La vacunación avanza, rauda y veloz, como un tiro, según expresión cacareada por nuestro presidente del gobierno, hacia una cobertura del 100% de la población general, incluidas las tiernas criaturas, no sólo las que tenemos, sino también las venideras, dado que el proceso incluye a las madres embarazadas. La salvación merced a la inoculación general de la mesiánica vacuna, sin embargo, es una falacia que salta enseguida a la vista de cualquiera que lo quiera ver -pero no hay peor ciego que el que no quiere ver.
Como
la virtud salvífica del agua bendita de Lourdes, que no depende de la
composición química del líquido elemento (H2O), sino de la fe que depositan en ella los que
la beben, porque es esta y no el agua la que obra los milagros. Todas
las religiones se fundamentan en la fe de sus fieles feligreses, y el
fanatismo vacunatorio no iba a ser menos. Pero la verdad es muy otra:
la vacunación no hace nada para detener la propagación de la
epidemia, porque no evita ni la contaminación ni la transmisión del
virus.
Todas
las ideologías religiosas o laicas como esta de la vacunación
integral son sordas a la mera constatación de cualquier efecto
perverso y sordas a cualquier cuestionamiento crítico que se haga
desde la razón. En este caso, es tabú hablar de los graves efectos
indeseables relacionados con la inoculación de los jóvenes. Pero la
realidad está ahí, y no se puede esconder como el polvo bajo la
alfombra indefinidamente. Los seguidores del nuevo credo basado en la ciencia niegan
la importancia de las muertes: es un caso entre un millón, dicen.
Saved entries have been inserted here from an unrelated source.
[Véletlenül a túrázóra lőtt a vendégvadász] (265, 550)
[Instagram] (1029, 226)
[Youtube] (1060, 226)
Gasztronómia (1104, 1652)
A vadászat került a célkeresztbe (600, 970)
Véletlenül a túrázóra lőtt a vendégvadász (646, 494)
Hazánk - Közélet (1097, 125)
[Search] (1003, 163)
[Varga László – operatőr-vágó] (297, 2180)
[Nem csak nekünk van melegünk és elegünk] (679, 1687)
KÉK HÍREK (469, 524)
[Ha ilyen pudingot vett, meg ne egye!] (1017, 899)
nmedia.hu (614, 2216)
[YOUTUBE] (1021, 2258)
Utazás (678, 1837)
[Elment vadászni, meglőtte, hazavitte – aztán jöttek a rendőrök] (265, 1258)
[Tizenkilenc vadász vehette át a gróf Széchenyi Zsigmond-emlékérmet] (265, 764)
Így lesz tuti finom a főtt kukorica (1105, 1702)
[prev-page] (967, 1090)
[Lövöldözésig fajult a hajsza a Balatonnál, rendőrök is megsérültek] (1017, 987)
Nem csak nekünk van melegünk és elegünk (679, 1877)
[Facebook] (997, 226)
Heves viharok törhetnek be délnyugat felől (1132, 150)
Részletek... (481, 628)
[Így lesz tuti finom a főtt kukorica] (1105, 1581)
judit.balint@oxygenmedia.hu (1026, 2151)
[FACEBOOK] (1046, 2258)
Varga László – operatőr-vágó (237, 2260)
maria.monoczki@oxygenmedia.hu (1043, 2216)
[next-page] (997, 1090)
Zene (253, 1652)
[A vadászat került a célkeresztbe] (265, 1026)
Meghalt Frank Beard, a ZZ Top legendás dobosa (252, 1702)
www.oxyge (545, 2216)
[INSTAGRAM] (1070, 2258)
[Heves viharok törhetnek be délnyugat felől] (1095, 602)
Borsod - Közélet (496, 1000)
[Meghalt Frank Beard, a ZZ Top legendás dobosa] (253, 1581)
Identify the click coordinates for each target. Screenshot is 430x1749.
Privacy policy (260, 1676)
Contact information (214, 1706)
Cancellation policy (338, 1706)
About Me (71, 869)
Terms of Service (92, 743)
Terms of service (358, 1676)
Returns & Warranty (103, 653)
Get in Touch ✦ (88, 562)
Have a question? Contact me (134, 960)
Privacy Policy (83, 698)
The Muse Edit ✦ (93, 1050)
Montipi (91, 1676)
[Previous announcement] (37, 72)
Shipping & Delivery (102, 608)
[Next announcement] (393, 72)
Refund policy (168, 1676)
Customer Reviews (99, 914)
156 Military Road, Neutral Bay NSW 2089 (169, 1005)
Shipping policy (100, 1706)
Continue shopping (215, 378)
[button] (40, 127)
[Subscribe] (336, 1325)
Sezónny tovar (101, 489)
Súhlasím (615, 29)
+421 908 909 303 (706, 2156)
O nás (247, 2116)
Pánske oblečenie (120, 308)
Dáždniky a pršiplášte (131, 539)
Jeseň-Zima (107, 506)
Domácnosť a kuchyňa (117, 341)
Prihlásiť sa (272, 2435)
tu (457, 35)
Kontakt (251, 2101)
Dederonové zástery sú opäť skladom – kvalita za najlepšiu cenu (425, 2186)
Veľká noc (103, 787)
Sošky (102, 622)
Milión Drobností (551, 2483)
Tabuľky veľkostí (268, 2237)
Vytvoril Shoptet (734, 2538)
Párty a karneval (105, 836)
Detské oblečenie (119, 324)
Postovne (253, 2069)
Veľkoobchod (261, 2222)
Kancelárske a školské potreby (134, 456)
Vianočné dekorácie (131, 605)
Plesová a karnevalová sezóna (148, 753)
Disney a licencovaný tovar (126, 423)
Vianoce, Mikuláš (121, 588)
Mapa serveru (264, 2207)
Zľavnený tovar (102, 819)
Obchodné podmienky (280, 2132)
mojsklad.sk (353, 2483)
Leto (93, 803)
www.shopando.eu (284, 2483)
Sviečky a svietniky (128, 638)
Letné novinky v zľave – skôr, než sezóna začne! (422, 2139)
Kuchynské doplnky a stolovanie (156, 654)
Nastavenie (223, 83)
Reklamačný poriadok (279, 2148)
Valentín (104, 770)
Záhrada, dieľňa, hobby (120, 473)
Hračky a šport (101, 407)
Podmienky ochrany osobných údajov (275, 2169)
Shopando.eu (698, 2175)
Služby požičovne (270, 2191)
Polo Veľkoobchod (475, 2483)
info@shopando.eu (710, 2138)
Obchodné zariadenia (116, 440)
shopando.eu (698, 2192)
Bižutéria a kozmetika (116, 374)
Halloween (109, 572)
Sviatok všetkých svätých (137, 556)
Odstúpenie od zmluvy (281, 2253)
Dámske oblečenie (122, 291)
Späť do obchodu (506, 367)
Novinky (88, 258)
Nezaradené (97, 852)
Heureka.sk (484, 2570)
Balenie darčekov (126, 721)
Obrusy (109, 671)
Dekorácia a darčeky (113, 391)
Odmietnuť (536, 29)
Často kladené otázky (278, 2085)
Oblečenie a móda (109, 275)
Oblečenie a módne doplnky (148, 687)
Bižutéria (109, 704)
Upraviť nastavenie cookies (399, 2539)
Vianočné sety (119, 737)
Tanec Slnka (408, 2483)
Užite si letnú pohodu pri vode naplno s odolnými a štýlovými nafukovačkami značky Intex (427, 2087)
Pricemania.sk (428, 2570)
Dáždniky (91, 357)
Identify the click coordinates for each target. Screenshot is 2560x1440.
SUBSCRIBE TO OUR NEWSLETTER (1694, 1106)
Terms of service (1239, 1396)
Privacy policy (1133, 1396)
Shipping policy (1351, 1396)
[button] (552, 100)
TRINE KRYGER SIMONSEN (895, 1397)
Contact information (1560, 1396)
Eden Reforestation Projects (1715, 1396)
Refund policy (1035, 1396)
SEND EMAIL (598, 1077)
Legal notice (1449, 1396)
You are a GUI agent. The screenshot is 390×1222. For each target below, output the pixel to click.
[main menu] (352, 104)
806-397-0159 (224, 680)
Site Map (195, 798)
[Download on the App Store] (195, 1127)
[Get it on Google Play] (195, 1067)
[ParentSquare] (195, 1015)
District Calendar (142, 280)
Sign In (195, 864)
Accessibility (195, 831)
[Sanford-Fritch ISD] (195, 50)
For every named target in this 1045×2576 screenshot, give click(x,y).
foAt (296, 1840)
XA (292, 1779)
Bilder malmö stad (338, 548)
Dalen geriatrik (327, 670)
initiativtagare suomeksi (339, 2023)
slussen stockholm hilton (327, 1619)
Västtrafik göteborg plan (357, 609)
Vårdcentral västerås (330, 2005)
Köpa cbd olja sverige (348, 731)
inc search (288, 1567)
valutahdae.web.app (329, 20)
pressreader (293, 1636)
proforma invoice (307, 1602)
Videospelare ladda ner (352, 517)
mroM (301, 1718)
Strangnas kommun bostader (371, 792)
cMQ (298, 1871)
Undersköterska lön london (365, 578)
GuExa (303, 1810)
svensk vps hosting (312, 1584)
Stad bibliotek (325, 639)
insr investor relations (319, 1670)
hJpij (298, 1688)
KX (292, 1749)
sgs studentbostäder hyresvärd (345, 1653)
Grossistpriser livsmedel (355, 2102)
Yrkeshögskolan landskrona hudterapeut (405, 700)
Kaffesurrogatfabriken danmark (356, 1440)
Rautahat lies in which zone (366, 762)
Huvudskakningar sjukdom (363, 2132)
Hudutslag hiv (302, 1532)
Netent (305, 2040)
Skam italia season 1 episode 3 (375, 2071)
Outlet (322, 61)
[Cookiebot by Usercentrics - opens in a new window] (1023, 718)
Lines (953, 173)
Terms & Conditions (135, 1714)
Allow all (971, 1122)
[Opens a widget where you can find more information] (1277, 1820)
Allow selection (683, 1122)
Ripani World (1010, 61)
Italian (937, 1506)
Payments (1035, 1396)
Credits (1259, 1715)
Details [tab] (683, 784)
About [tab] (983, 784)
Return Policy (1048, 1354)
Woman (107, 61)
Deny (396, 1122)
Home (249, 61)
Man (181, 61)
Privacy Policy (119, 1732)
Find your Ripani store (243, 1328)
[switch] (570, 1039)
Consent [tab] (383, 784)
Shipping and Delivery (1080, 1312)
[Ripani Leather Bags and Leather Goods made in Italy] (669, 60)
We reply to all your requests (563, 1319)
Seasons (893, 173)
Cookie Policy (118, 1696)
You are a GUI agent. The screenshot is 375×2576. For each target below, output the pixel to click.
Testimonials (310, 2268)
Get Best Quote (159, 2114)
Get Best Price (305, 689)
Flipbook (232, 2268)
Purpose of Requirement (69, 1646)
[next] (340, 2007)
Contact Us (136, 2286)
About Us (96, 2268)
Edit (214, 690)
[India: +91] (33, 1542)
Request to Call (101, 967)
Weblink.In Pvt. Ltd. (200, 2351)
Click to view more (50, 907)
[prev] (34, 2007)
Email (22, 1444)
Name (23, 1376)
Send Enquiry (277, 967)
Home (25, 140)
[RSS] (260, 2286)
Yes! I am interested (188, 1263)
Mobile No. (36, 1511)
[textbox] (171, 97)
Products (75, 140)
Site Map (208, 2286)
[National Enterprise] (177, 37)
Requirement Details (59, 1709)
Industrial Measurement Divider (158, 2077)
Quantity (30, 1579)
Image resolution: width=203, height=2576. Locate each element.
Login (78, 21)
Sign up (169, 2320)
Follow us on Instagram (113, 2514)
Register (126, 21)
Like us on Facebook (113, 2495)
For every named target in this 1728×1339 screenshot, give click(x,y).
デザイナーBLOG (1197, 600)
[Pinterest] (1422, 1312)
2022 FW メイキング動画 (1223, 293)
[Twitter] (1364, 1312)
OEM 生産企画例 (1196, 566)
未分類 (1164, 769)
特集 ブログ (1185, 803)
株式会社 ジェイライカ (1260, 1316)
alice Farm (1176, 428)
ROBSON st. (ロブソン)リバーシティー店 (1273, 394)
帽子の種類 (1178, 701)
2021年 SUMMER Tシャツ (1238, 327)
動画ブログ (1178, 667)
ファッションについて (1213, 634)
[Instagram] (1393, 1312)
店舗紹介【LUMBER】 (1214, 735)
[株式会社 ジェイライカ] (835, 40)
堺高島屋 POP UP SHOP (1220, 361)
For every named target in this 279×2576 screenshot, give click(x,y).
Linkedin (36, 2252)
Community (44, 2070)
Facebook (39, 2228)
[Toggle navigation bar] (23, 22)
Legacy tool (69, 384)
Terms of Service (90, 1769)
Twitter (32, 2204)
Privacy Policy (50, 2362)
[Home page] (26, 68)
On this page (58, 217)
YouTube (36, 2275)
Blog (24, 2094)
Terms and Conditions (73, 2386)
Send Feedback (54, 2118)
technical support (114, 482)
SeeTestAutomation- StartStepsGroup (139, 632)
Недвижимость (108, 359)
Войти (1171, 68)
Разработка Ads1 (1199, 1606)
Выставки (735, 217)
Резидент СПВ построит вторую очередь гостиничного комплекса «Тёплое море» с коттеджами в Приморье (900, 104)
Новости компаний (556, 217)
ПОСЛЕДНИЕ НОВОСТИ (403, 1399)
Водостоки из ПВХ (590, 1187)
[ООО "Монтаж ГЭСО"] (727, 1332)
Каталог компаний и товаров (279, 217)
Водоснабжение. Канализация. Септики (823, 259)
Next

Pero si te
toca, te tocó. Pero no es una lotería, es la lógica del sacrificio: para que los demás vivan alguien tiene que morir.
Esta
ideología industrial y científica de la vacunación integral
funciona como las religiones en tiempos de crisis en el pasado. Tiene
sus sumos sacerdotes, los expertos -antiguos péritos, con acento
esdrújulo ridiculizador de su pericia- y sus devotos, que acaparan más que nunca
la palabra en los púlpitos televisivos. Tiene su Santa Inquisición
mediática, que excomulga a los pensadores desviados que difunden 'desinformación médica o científica' -ellos se arrogan el monopolio de la Información- y quisiera
quemarlos vivos como a las brujas en el pasado. Y produce masivamente
chivos expiatorios (los que no se han sometido a la inoculación) que
son tratados como las víctimas de la peste o los leprosos medievales, o más recientemente como las víctimas del SIDA. Esta
situación es tanto más absurda cuanto que cada persona vacunada es
una futura persona no vacunada que no lo sabe, ya que todo se pondrá
en cuestión para los que no tomen su tercera dosis, antes de la
cuarta, la quinta, la sexta, etc.
Puede
que el principio mismo del "salvoconducto sanitario" se
base en una mentira descarada, pero su lógica
discriminatoria se viene desarrollando de forma drástica desde hace
varios meses. Y por si la pérdida de puestos de trabajo, la falta de
acceso a restaurantes, locales culturales, etc., no fueran
suficientes, los gobiernos europeos compiten ahora entre sí en su carrera contra el nuevo enemigo público número uno en que se
han convertido los no vacunados. Algunos países ya no se limitan a
excluir, ahora quieren multar, castigar y encarcelar. Esta mórbida
lógica discriminatoria, que viola los derechos humanos que se creían
"inalienables", enfrenta a los ciudadanos entre sí y
seguramente será descrita algún día por los historiadores del futuro como una
especie de locura colectiva que nos invadió en esta Edad Media de la
que no hemos acabado todavía de salir.